Living donor nephrectomy is unique in that the donor assumes an operative risk yet has no underlying disease and does not have any direct medical benefit from the procedure. This explains the clear imperative to ensure that donor complications are minimized [3
]. While LDN and HALDN techniques have been shown to be safe compared to open surgery, both techniques appear to have different rates and types of complications. The data we analyzed suggest that LDN donors experience higher rates of intraoperative complications than HALDN donors. Furthermore, the incidence of major bleeding and overall vascular injury was also greater in the LDN group and more commonly required open conversion and blood transfusions. Conversely, the rate of postoperative wound infections renal and ureteric injuries appeared to be greater in the HALDN group.
While proponents of HALDN point out the advantages of a kidney extraction site and improved tactile control during the procedure, investigators have questioned if HALDN patients suffer from a greater number of post-operative complications [50
]. Our data analysis strongly supports the impression that HALDN donors have greater incision morbidity than LDN donors. This contrasts with the findings of Kocak et al., who reported no significant differences in incision morbidity in a large direct comparison of LDN and HALDN donor complications [35
]. We have no data to explain this discrepancy, but it may suggest that institutional practices and technical experiences play a role in determining outcomes unique to each study. We did not find significant differences in the rate of re-hospitalization due to infection nor the rate of re-operation for incisional hernia.
Post-operative bowel complications were cited as significant sources of donor morbidity in HALDN and thus are the reason why some centers choose to employ the LDN technique in favor of HALDN [35
]. We identified greater rates of ileus in HALDN donors and re-hospitalization due to ileus. Unexpectedly, post-operative renal and ureteric complications were also significantly elevated among HALDN donors. This may be a concern and may motivate surgeons to select the LDN in preference to the HALDN technique. However, we found that 50% of observations came from one HALDN trial [25
] and 25% came from another [29
]. Therefore the increased rate of ureteric and renal complications could be due to unidentified center specific practices that are not found at other institutions.
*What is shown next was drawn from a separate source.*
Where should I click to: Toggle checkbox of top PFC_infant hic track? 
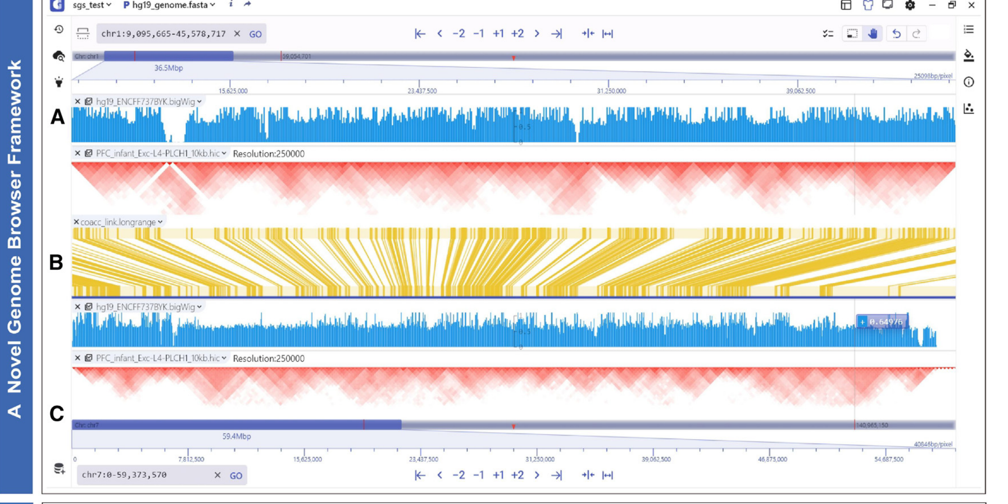click(x=89, y=153)
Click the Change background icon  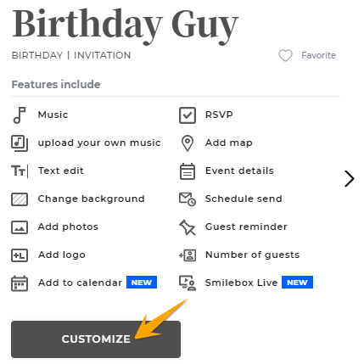click(20, 199)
There is debate in the literature if one laparoscopic technique is preferential to the other in obese donors. Heimbach et al. found that HALDN was safe in obese donors (BMI>30 kg/m2
); however total operative times and intraoperative complications were increased in significantly obese donors [29
]. In contrast, Sundaram et al. did not find significantly elevated operative or post-operative complication rates in obese LDN donors [49
]. In our limited analysis, we found that obese LDN and HALDN donors had nearly equivalent BMIs of 26.8
, respectively. We did not identify differential conversion rates secondary to obesity; however, there is insufficient data to draw firm conclusions on this topic.
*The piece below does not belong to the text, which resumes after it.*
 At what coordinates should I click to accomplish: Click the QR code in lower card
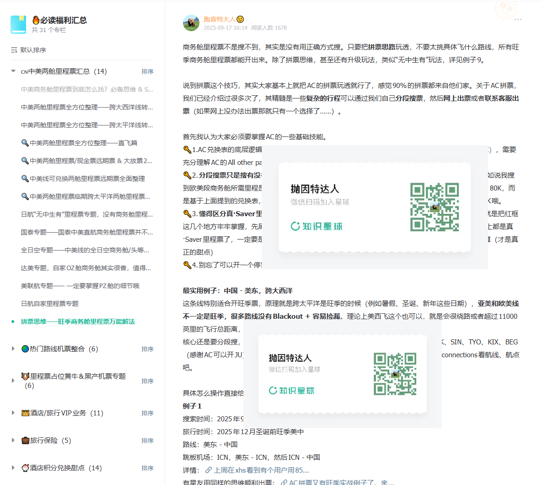click(395, 374)
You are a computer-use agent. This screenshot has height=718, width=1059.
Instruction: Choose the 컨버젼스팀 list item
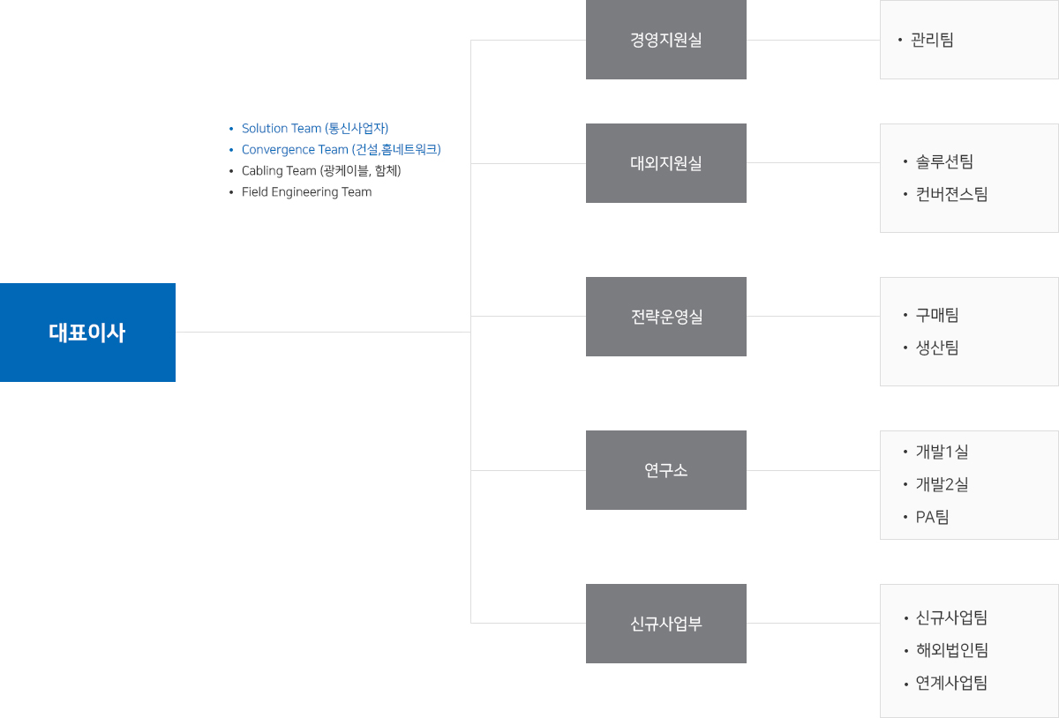pos(951,194)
Total operative time, warm ischemia time, and length of stay are surrogate measures of outcome. Warm ischemia time was the only operative parameter that was significantly different between the LDN and HALDN groups, with shorter WIT reported in HALDN procedures. Investigators have attributed this difference to the increased tactile control in HALDN, leading to faster vessel management and kidney extraction [3
]. We did not find any statistical difference for either total operative time or length of hospital stay between the techniques. The studies that directly compared the latter two variables in LDN and HALDN procedures reported conflicting trends. It was difficult to compare total operative time with confidence because investigators do not always report a uniform end point that would allow a direct a comparison between institutions. Despite this limitation we observed a wide range in total operative times for each technique (LDN 78.4–253 minutes; HALDN 83–283 minutes). This suggests that center-specific practices and/or experiences influence the operative time reported in the literature.
Our data summarizes the rates of complications and operative statistics reported in the peer-reviewed literature of large institutional studies. Therefore, there are limitations to our study. We have no resources to test the validity of the published findings or identify all the center specific variables that determined the reported outcome. We therefore cannot guarantee that the observations calculated from the summated data can be generalized to other transplant centers. Our conclusions are therefore limited to the specific dataset that was analyzed. While the datasets include a large number of patients, there could be a systematic bias associated with restricting our search to published studies. The use of publications with diverse study designs prevented us from using meta-analysis. Thus, we used simple observational outcomes from the published peer-reviewed literature to create a dataset for analysis and did not use a common measure of effect size. Because we were unable to control the effects of all study characteristics, the dataset incorporates several sets of assumptions and conditions. Even though the data set must be interpreted with caution, it provides a large compendium of outcome information as a first step in assessing performance for quality outcome purposes.
At present there is no evidence that proves one laparoscopic technique is superior to the other. There are however consistent trends in the data suggesting that intraoperative injuries are more common in LDN patients while post-operative injuries are more common in HALDN donors. Analysis of major donor morbidity differentiates the two techniques. Transfusions and conversion to open procedures from vascular injury are the most common sources of major donor morbidity reported in the literature. These are cited more frequently in LDN procedures. Conversely, there did not appear to be a difference in the overall rate of major post-operative complications. As such, this paper suggests that the HALDN approach has less associated risk of major donor morbidity.